Senior clinical psychologist at Our Lady’s Children’s Hospital, Crumlin, Vincent McDarby says there is a perception among parents that because a friend’s child sleeps through the night at six, nine or 12 months, that their child should be, whereas in reality it differs from child to child.
“Very few babies will be sleeping through the night at six months,” says the psychologist.
“Children wake during the night. They cry, they are looking for comfor — to be picked up. We need to be aware as well that they can cry because they are hungry, uncomfortable, have a dirty nappy, are upset or are ill.”

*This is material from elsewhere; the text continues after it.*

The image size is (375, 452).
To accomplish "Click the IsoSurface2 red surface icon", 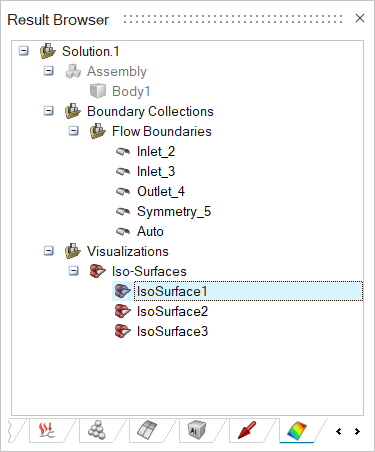I will tap(123, 312).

He recommends a quiet and dark room to encourage night-time sleep. Also if babies are sleeping during the day, it’s best to let them sleep in well-lit rooms.
The belief that a baby will never learn to self-sooth if you keep picking them up is, “a bit of a myth”, says McDarby.
“When we pick them up we are teaching them to relax. This is not detrimental to babies. It’s something that needs to be addressed if it’s something that is causing the parent or the family significant stress, otherwise it’s good bonding with a baby. As they get older they get less reliant on that.”
There are lots of ways to help children self-sooth better.
“One of the things we should always do is we should put children to bed when they are sleepy rather than asleep. Very often we let babies fall asleep in a pram, then we transfer them to bed. So they are not learning to relax in the environment they go to sleep in.
“We want to be alert to the signs that our baby is getting tired. They will differ from baby to baby; that they are starting to get quieter etc — parents are very good at noticing these things.”
1. Regular sleep times are important. Waking by 7.30am is a good anchor to help get the day off to the right start and most young children benefit from a bedtime in the region of 7-8pm.
2. Ensure appropriate daytime sleep. Young children require daytime naps.
3. Know your baby’s sleepy cues; ie, brief eye rubs, decreased activity and staring into space often, represent sleep readiness and would be the optimal time to begin a sleep time.
4. Get out and about. Filling the ‘fresh air and outdoor activity quota’ is important. Aiming for 30 minutes in the morning and again in the afternoon is a good guide.
5. Have a feeding and sleeping balance to the day. Young children need feeding and sleeping frequently throughout the day.
6. Create a sleep-inducing environment. Adequately dark, without distractions.